*** SOURCE DOCUMENT

OECD Urges Mexico to Lay Out a Clearer Fiscal Plan to Cut the Deficit and Shore Up Confidence
The OECD argues that a credible, transparent fiscal consolidation can lower financing costs and create room for productive public investment.
The Organisation for Economic Co-operation and Development (OECD) recommended that Mexico improve spending efficiency and strengthen public revenues through a transparent fiscal plan that spells out concrete measures to reduce the deficit in the coming years. The organization’s core argument is that a clear consolidation path would help sustain investor confidence, temper risk premia, and, as a result, lower public-sector borrowing costs.
At the presentation of its Economic Survey of Mexico, OECD Secretary-General Mathias Cormann stressed that after a fiscal deterioration tied to an “exceptional” increase in the deficit in 2024, the projected reduction path—aiming to move toward 3% of GDP by 2027—is a positive sign, but it needs greater precision to gain credibility. The OECD also noted that Mexico has posted, on average, smaller deficits than other member countries over the past decade, though it faces rising pressure from interest payments and social spending commitments.
The assessment starts from a structural feature: Mexico operates with a relatively small state compared with advanced economies. Public spending is around 30% of GDP, below the OECD average, which limits room to expand programs while also funding public goods that affect productivity, such as infrastructure, health, education, security, and justice systems. In this context, the organization emphasizes that it’s not just about spending more, but spending better: prioritizing projects with higher social returns, strengthening medium-term planning, and systematically using cost-benefit evaluations.
From a public-finance perspective, the discussion is taking place in an environment where interest rates are still high relative to pre-pandemic levels, keeping debt-service costs under pressure. Added to that is the challenge of financing persistent needs: physical investment, logistics modernization tied to regional trade, and rising social demands. In the short term, the fiscal balance becomes more sensitive to external shocks—such as energy volatility or a global slowdown—and to domestic tax collection.

******
*** INFORMATION GIVEN

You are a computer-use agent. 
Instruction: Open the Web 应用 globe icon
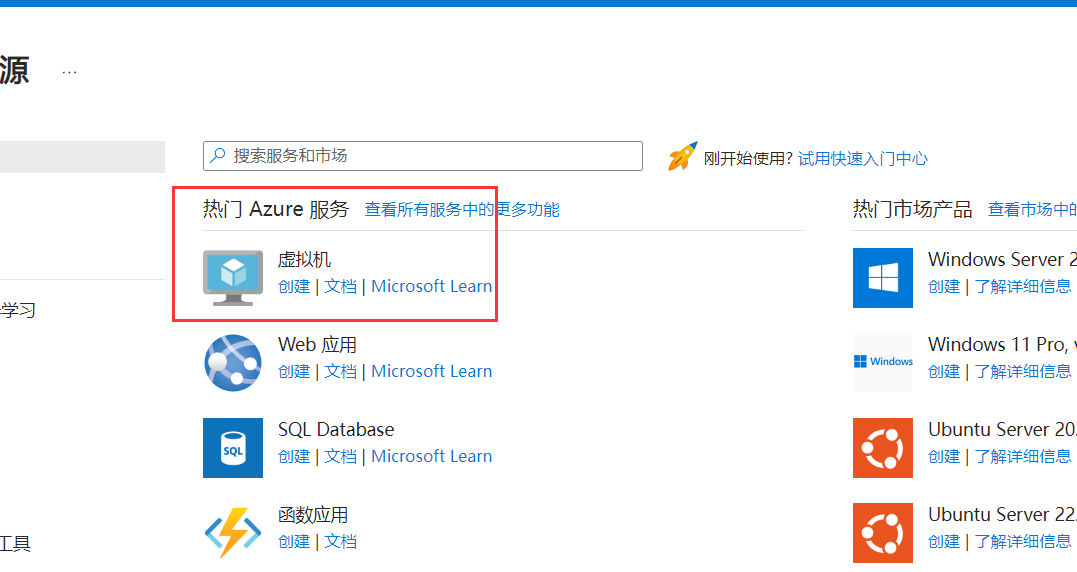pos(233,362)
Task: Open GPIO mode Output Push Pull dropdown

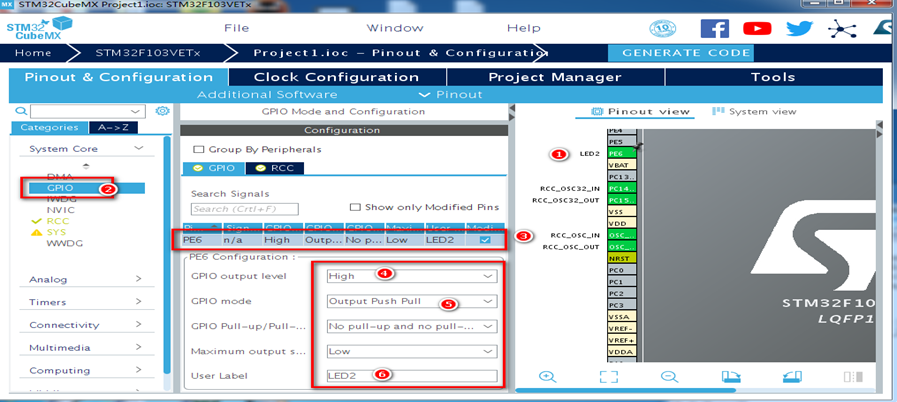Action: (411, 301)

******

▶ **WORK ORDER 1**:
According to the OECD article, roughly what share of GDP does public spending in Mexico represent?
▶ **WORK ORDER 2**:
Please write out the passage of the OECD article between "OECD Urges Mexico" and "public-sector borrowing costs.", inclusive, word for word.

▶ **YOUR SOLUTION 1**:
Around 30% of GDP, below the OECD average.

▶ **YOUR SOLUTION 2**:
OECD Urges Mexico to Lay Out a Clearer Fiscal Plan to Cut the Deficit and Shore Up Confidence
The OECD argues that a credible, transparent fiscal consolidation can lower financing costs and create room for productive public investment.
The Organisation for Economic Co-operation and Development (OECD) recommended that Mexico improve spending efficiency and strengthen public revenues through a transparent fiscal plan that spells out concrete measures to reduce the deficit in the coming years. The organization’s core argument is that a clear consolidation path would help sustain investor confidence, temper risk premia, and, as a result, lower public-sector borrowing costs.